Great. Oh, sorry. Great. Congrats on great data. I'll jump back into you.

Adi Mor
Co-Founder, CEO, and CSO, Chemomab Therapeutics

Thank you.

Operator

Thank you. A reminder to all participants, if you would like to ask a question, please press star one on your telephone keypad. The next question is a follow-up question from Michael Okunewitch with Maxim Group.
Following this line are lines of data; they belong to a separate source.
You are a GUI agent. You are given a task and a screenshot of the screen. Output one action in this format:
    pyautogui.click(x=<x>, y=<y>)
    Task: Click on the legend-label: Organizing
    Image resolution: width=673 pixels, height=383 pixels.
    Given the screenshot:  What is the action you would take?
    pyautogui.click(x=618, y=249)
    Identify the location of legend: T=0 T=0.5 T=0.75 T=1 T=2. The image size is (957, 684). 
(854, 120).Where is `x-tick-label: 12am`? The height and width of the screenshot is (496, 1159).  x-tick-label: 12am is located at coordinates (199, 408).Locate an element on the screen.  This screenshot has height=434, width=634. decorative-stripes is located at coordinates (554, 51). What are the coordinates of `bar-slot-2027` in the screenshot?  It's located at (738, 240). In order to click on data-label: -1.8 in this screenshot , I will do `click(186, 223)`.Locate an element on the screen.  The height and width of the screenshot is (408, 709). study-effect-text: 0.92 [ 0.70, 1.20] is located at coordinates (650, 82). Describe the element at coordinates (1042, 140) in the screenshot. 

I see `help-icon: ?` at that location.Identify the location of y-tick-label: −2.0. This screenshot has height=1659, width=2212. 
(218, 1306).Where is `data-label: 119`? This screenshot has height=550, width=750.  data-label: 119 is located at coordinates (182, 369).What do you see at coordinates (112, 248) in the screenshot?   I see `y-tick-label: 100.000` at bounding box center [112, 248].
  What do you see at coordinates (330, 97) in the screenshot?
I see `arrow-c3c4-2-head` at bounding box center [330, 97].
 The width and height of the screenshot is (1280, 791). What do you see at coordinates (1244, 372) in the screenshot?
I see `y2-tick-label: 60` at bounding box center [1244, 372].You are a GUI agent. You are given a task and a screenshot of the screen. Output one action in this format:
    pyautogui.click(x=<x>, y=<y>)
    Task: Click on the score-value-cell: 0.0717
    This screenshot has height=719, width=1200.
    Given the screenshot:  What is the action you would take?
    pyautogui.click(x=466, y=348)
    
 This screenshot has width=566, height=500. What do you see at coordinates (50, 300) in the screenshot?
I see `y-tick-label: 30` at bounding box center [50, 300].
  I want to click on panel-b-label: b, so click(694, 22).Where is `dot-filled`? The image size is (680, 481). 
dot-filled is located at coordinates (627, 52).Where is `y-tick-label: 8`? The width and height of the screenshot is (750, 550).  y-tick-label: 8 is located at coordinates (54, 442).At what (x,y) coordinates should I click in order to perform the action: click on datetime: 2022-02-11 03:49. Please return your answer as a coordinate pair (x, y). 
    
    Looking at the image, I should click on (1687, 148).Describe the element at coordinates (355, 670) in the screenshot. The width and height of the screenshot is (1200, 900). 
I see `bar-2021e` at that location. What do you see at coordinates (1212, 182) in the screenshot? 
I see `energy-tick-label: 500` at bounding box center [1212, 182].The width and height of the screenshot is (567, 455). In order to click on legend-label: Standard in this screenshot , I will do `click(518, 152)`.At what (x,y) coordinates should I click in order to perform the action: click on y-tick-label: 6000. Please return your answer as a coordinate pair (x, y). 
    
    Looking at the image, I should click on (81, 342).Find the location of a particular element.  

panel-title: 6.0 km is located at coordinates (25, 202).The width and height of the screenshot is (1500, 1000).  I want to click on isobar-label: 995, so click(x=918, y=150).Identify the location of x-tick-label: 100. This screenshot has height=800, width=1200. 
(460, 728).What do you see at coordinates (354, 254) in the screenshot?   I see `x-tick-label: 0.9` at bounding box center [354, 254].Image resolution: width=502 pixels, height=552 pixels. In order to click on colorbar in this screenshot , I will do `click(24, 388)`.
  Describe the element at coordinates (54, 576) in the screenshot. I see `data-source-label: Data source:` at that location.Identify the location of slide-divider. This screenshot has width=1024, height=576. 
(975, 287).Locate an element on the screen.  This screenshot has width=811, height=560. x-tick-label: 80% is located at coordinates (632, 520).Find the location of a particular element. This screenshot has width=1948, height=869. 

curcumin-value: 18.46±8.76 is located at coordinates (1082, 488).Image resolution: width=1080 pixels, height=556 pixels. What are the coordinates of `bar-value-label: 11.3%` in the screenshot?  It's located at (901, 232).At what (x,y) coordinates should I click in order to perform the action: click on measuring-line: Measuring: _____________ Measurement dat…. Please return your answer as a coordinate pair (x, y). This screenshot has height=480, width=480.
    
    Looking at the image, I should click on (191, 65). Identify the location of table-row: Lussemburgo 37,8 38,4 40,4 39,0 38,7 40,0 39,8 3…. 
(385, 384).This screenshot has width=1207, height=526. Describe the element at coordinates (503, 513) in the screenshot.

Please go ahead.

Michael Okunewitch
Senior Analyst of Biotechnology, Maxim Group

Hey, thank you. Just one more quick one from me. When it comes to strategic partnering, are you thinking something related to PSC as an indication, or are you taking this as a proof of concept that could kind of open up partnership opportunities across the broad range of fibroinflammatory disorders that CM-101 could potentially address?

Adi Mor
Co-Founder, CEO, and CSO, Chemomab Therapeutics

I would say that we're very pleased from the great interest that we are getting from strategics regarding CM-101 in PSC and overall after proving the mechanism of action in fibrosis and inflammation. It definitely opens up the potential for additional indications. So overall, the plan is to evaluate the opportunities and pursue whatever is the best option for the company moving forward. We do see the potential as well as other parties in CM-101 in liver diseases in general, in PSC in specific, and also in other fibrotic and inflammatory diseases for which we have a very strong scientific set of evidence.

Michael Okunewitch
Senior Analyst of Biotechnology, Maxim Group

All right. Thank you very much.

Adi Mor
Co-Founder, CEO, and CSO, Chemomab Therapeutics

Thank you.

Operator

Thank you. A reminder to all the participants, you may press star one to ask a question. There are no further questions at this time. I would like to turn the floor back over to Dr. Mor for closing comments.

Adi Mor
Co-Founder, CEO, and CSO, Chemomab Therapeutics

Thank you. So just to say, this is a great day for Chemomab and potentially for patients with PSC. Very exciting days ahead of us. I would like to thank everyone very much for your time and attention today.

Operator

Thank you. This concludes today's teleconference. You may disconnect your lines at this time. Thank you for your participation.